Imaging c-Met expression using 18F-labeled binding peptide in human cancer xenografts

Objectives c-Met is a receptor tyrosine kinase shown inappropriate expression and actively involved in progression and metastasis in most types of human cancer. Development of c-Met-targeted imaging and therapeutic agents would be extremely useful. Previous studies reported that c-Met-binding peptide (Met-pep1, YLFSVHWPPLKA) specifically targets c-Met receptor. Here, we evaluated F-18-labeled Met-pep1 for PET imaging of c-Met positive tumor in human head and neck squamous cell carcinoma (HNSCC) xenografted mice.

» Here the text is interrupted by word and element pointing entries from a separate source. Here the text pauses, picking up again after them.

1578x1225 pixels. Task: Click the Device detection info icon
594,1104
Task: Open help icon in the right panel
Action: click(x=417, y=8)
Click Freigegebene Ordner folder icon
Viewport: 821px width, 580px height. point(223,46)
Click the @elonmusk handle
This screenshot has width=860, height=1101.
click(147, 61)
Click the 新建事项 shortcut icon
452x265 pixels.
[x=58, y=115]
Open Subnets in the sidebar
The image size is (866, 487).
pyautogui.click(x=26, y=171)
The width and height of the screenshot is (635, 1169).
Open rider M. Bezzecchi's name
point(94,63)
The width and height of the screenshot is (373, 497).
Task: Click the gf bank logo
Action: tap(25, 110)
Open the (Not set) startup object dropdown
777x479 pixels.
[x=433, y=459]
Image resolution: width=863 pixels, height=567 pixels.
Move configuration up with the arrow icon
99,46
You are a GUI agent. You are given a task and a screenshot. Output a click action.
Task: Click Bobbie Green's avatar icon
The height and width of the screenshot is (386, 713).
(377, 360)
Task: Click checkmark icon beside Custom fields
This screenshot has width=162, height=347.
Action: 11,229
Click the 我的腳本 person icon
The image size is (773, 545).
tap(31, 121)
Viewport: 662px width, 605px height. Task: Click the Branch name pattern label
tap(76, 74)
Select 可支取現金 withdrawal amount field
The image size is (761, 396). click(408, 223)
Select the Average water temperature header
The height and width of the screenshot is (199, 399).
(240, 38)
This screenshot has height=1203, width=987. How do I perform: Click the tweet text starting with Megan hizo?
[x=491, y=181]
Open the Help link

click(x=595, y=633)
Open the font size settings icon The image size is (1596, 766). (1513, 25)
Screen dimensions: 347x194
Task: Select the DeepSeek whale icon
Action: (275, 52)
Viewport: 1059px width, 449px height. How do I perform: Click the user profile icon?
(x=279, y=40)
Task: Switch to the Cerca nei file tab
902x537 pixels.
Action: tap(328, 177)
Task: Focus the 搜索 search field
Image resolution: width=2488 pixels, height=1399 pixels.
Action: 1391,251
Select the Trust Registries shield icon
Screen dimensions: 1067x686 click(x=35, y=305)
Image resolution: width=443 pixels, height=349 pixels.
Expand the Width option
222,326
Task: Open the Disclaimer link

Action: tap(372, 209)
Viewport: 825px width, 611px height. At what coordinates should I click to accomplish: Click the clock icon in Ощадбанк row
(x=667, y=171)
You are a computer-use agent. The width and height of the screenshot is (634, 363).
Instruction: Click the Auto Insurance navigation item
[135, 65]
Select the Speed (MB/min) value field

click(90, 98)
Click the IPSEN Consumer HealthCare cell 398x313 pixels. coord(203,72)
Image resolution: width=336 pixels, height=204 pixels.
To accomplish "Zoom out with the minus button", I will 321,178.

Methods c-Met-binding peptide, Met-pep1, was synthesized and labeled with 4-nitrophenyl [F-18]-2-fluoropropionate ([F-18]-NPFP) ([F-18]-Met-pep1). The cell uptake, internalization and efflux of [F-18]FP-Met-pep1 were assessed in UM-SCC-22B cells. In vivo pharmacokinetics, blocking and biodistribution of the radiotracers were investigated in tumor-bearing nude mice by microPET imaging. Results The radiolabeling yield for [F-18]FP-Met-pep1 was over 55% with 97% purity. [(18)]FP-Met-pep1 showed high tumor uptake in UM-SCC-22B tumor-bearing mice with clear visualization. The specificity of the imaging tracer was confirmed by significantly decreased tumor uptake after co-administration of unlabeled Met-pep1 peptides. Prominent uptake and rapid excretion of [F-18]FP-Met-pep1 was also observed in the kidney, suggesting this tracer is mainly excreted through the renal-urinary routes. Ex vivo biodistribution showed similar results that were consistent with microPET imaging data. Conclusions These results suggest that F-18-labeled c-Met peptide may potentially be used for imaging c-Met positive HNSCC cancer in vivo and for c-Met-targeted cancer therapy.